I used to recommend Ccleaner’s registry cleaner portion. In the Windows XP days, it was pretty effective. But it can damage Windows 10 systems, so if you’re going to try it out on your Windows 10 system, make sure you create a restore point first. If you don’t know how to create a restore point, you probably don’t need to be messing with registry cleaners.

Getting most of the benefit with lower risk

You can get most of the benefit of registry cleaning by using a more aggressive uninstaller than the one built into Windows. The more aggressive uninstaller will leave behind fewer orphan registry keys. Revo Uninstaller is a popular example.

That said, be aware that the more aggressive uninstallers aren’t risk-free. I ran into a problem at work one time when we found an unlicensed copy of a particular piece of software. Add/Remove Programs failed to remove it, so we tried to use Revo Uninstaller to uninstall it. It did uninstall, but other software from the same manufacturer stopped working and we had to reinstall quite a bit of stuff to get the system working again.

So be aware. You can probably use Revo Uninstaller and not have anything bad happen. But it’s not something I’d bet my career on. I have bet my career on some things before, but I won’t bet it on that.

What the registry needs more than cleaning

Garbage data doesn’t slow the registry down nearly as much as empty space does. Even in the 90s, compacting the empty space gave me more benefit than cleaning did.

Microsoft frowns on registry cleaners in general, and in Windows 10 especially, they seem to do more harm than good.

Drag this setting all the way to the bottom before running NTregopt, then drag it back to the middle when you’re done.

When it comes to optimizing the registry, I found NTregopt to be helpful. It doesn’t actually drop anything from the registry. It removes slack space and rebuilds it. It’s very similar to the maintenance I do to the database that runs behind this particular web site to keep it fast.

But you have to disable UAC, an essential security feature, for it to work in Windows 10. Be sure to change it back afterward. Click Start, type Change User Account Control Settings, launch the app, slide the slider all the way to the bottom, then click OK. Then run NTregopt. Ignore any errors you get, and reboot when it asks. When it finishes, it will tell you how much empty space it removed, and ask you to reboot. You have to reboot for the changes to take effect. After you reboot, Click Start, type Change User Account Control Settings, launch the app, slide the slider back to the default (the thick line in the picture above), then click OK.

Defragmenting the registry 

Like any other file, the registry can become fragmented and that hurts overall performance.
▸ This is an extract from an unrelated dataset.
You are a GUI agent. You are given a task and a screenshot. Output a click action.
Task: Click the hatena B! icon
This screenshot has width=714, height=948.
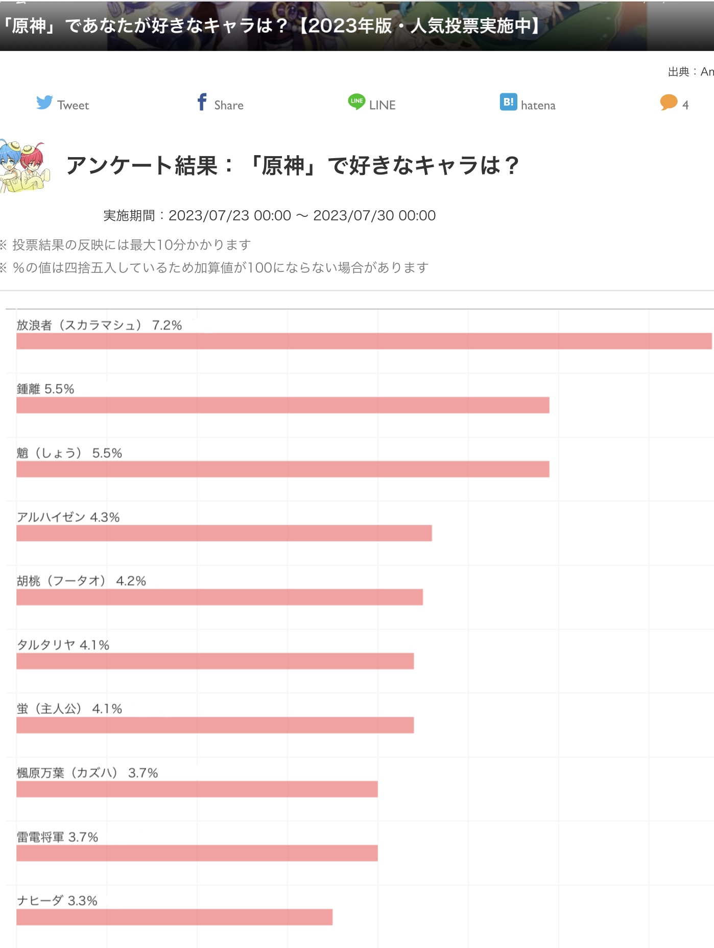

Normal defragmenters can’t touch the registry because it’s always in use while the system is running.

The open-source tool Ultra Defrag has the capability to defragment the registry, page files, and other system files at boot time on 32- or 64-bit systems.

To defragment the registry and other in-use system files at boot, launch Ultra Defrag, then navigate to Settings -> Boot time Scan and choose Enable.

The next time you reboot, Ultra Defrag will defragment your page file, your hibernation file, your registry, and your Windows system files. It may take a while, but you can tweak it to leave stuff out if you want. It won’t run on subsequent reboots unless you launch it again.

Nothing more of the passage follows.